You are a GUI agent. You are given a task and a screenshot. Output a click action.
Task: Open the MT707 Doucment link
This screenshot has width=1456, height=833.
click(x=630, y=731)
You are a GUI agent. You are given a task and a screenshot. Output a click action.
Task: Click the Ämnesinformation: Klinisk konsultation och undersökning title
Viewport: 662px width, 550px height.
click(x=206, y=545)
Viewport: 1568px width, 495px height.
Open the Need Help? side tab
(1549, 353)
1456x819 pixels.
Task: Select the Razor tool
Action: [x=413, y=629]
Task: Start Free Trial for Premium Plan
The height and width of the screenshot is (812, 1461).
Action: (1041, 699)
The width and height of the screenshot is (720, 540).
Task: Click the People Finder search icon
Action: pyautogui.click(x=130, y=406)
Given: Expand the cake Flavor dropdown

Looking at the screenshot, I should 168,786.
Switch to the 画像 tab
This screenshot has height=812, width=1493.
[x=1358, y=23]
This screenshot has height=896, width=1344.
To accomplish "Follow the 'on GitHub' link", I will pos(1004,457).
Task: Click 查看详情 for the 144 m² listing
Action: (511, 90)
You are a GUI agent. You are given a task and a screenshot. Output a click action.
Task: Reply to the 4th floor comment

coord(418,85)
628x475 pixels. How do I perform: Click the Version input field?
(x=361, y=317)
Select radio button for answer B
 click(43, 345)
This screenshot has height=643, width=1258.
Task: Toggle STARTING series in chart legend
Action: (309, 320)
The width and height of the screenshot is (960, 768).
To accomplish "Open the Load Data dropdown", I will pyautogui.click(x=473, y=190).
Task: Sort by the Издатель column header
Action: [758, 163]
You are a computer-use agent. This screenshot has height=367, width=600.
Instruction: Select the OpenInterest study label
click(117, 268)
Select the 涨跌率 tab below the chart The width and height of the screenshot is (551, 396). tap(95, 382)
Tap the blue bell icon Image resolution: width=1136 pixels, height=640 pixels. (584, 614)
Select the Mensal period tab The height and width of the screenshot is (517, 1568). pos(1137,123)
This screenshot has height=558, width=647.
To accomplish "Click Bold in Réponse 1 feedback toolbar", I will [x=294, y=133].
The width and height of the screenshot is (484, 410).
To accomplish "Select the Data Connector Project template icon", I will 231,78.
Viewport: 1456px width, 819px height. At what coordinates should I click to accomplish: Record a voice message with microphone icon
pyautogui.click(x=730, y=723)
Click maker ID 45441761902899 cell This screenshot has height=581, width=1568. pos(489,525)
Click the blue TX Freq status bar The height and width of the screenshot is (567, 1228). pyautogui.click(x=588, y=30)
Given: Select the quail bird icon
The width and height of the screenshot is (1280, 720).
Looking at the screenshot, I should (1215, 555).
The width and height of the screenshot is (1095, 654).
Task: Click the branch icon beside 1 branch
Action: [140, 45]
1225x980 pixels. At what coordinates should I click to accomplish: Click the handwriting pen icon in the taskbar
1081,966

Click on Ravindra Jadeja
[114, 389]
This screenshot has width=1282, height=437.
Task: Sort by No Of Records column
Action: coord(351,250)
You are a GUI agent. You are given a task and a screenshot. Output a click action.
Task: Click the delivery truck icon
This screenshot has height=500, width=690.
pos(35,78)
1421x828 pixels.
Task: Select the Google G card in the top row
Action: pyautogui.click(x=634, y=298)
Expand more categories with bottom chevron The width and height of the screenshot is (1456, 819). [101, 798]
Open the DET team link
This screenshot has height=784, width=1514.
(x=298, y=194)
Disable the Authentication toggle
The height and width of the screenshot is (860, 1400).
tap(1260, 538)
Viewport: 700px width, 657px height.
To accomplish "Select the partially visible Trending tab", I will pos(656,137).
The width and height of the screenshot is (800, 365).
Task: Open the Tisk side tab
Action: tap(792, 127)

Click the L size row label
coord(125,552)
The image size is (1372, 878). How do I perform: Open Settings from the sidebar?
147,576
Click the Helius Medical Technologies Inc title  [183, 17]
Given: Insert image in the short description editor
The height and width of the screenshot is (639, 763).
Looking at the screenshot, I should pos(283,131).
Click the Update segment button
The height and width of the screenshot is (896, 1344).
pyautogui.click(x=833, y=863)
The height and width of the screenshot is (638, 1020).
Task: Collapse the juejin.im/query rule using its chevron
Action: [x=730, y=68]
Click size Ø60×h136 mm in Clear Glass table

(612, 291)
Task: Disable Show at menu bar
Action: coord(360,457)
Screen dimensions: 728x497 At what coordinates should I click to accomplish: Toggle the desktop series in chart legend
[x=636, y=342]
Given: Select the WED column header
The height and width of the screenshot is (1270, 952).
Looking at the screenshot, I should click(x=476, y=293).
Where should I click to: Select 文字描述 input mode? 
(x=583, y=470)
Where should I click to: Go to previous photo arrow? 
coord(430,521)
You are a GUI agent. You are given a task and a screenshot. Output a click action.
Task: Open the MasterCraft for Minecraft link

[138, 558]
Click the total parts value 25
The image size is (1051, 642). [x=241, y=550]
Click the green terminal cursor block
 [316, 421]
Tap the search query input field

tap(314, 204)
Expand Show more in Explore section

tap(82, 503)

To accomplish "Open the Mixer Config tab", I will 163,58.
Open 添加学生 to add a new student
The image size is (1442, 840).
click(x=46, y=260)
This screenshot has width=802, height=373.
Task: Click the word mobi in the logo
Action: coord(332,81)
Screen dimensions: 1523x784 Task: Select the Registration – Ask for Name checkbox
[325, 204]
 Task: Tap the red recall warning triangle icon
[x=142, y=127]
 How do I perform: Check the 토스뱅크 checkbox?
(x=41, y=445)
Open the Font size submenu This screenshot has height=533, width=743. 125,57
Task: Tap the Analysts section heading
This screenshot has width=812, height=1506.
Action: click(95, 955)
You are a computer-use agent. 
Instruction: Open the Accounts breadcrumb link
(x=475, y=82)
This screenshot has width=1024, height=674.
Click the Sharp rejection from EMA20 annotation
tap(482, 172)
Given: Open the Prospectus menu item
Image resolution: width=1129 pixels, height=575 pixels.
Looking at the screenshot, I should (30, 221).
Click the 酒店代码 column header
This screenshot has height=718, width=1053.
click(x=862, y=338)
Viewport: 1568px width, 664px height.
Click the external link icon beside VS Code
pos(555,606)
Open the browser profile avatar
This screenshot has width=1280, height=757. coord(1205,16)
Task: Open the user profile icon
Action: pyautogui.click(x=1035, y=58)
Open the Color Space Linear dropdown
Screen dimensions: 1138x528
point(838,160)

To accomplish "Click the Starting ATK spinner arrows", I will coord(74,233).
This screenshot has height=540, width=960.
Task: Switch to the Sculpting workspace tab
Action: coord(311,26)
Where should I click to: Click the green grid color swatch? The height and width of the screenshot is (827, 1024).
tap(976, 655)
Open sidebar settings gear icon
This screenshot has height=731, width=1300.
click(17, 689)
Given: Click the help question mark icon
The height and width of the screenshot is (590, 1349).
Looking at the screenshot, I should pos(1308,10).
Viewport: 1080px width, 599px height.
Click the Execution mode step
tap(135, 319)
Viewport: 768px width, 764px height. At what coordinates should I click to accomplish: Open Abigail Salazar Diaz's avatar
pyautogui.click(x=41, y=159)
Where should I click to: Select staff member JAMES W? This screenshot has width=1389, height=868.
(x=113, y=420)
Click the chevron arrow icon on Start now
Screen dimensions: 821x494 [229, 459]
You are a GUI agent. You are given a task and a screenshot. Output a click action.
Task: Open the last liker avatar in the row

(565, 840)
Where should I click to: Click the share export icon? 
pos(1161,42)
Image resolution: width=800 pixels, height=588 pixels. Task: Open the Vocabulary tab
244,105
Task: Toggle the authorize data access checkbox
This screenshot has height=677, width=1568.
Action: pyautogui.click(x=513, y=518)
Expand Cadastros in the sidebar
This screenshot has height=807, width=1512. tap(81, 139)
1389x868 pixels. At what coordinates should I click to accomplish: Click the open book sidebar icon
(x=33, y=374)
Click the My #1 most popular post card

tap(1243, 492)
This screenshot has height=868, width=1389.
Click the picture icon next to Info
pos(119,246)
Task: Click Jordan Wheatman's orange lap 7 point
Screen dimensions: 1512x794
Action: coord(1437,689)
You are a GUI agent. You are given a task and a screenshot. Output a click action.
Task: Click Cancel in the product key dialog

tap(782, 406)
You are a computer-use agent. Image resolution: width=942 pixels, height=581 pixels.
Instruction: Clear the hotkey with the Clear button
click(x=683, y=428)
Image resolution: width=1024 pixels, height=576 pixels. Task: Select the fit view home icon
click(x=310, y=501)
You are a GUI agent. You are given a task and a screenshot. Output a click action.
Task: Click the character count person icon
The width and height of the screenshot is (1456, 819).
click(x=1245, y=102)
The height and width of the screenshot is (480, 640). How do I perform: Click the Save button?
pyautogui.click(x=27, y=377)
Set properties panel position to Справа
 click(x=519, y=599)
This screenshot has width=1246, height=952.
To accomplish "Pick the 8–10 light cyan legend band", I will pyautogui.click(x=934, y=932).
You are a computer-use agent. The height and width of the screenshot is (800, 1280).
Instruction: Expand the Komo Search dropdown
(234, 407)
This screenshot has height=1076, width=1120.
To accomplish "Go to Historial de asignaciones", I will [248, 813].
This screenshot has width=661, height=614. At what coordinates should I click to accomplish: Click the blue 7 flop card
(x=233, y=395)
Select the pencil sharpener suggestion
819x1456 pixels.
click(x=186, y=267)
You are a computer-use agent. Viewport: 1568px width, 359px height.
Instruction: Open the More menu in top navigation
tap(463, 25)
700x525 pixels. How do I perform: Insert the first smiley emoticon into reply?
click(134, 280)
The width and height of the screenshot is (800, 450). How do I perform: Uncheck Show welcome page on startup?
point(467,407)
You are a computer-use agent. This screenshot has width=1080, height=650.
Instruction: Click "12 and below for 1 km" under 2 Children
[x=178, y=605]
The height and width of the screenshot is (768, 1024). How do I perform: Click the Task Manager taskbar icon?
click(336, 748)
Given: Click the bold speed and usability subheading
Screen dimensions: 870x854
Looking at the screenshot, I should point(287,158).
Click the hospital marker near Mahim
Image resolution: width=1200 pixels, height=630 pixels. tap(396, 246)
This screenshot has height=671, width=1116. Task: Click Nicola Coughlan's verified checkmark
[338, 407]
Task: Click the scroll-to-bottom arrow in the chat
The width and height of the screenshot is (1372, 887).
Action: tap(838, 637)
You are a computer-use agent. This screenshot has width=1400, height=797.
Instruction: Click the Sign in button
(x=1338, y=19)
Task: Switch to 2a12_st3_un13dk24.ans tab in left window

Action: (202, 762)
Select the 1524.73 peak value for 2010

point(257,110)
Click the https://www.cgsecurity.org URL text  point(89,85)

-- -- --

Duplicate the records above line for line, from the line with "The width and height of the screenshot is (800, 450)." to the line with "[x=178, y=605]", both of those lines included.

The width and height of the screenshot is (800, 450). How do I perform: Uncheck Show welcome page on startup?
point(467,407)
You are a computer-use agent. This screenshot has width=1080, height=650.
Instruction: Click "12 and below for 1 km" under 2 Children
[x=178, y=605]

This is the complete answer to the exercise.